## What you will do
No picture belongs in the answer, which must hold exactly the lines from the one with "Open the home icon in sidebar" through the final line below.

Saved data entries
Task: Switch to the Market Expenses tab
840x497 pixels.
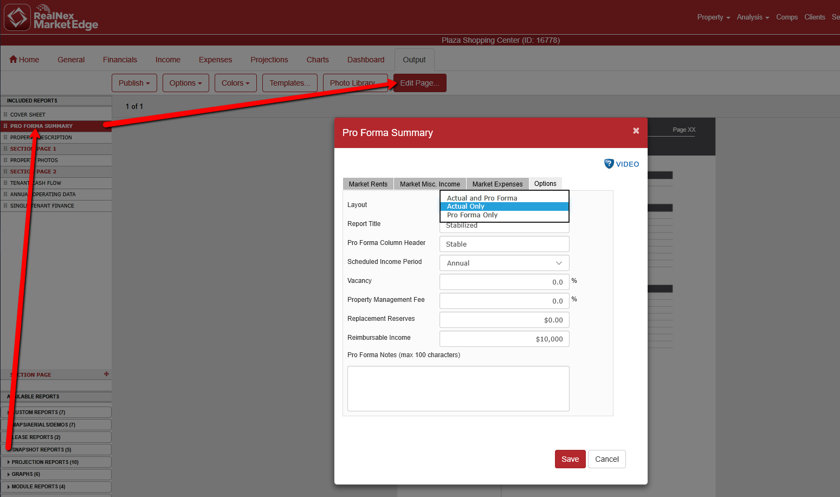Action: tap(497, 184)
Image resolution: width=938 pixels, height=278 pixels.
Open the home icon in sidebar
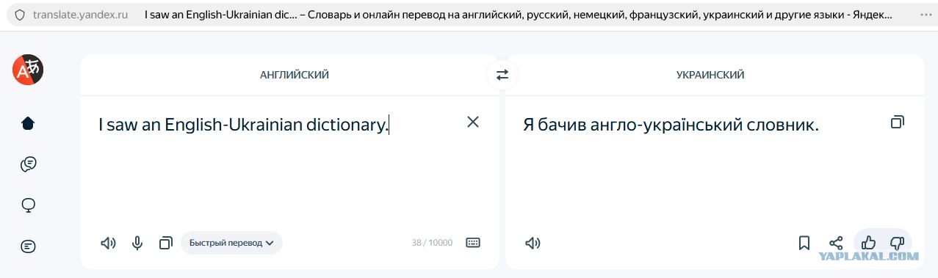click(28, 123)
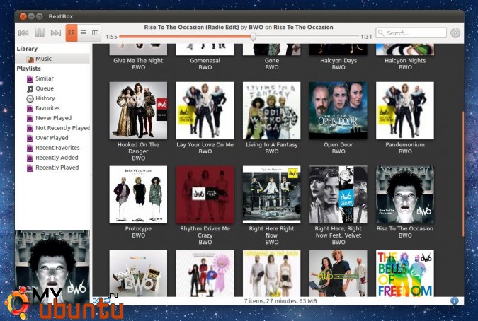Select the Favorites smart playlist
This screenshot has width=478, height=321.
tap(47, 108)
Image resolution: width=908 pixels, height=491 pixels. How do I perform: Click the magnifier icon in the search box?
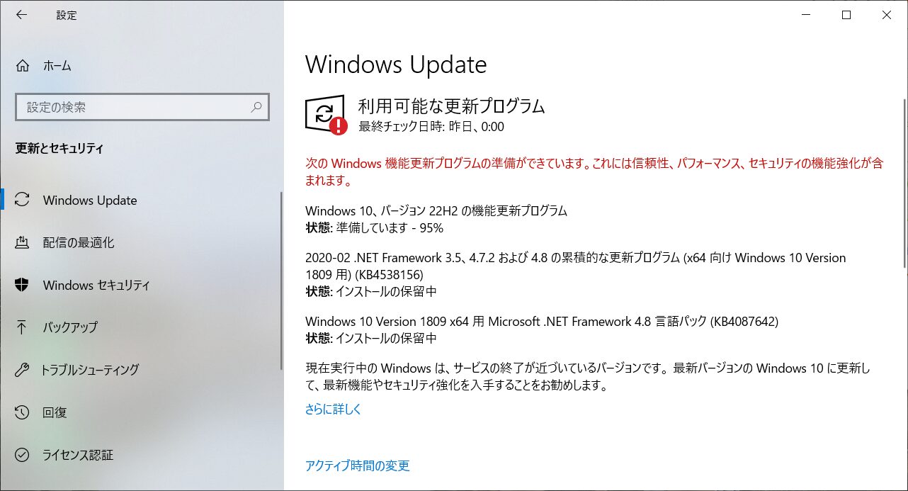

## Exercise answer
Open the home icon in sidebar
click(28, 123)
Select the Favorites smart playlist
This screenshot has width=478, height=321.
tap(47, 108)
Image resolution: width=908 pixels, height=491 pixels. How do I perform: Click the magnifier icon in the search box?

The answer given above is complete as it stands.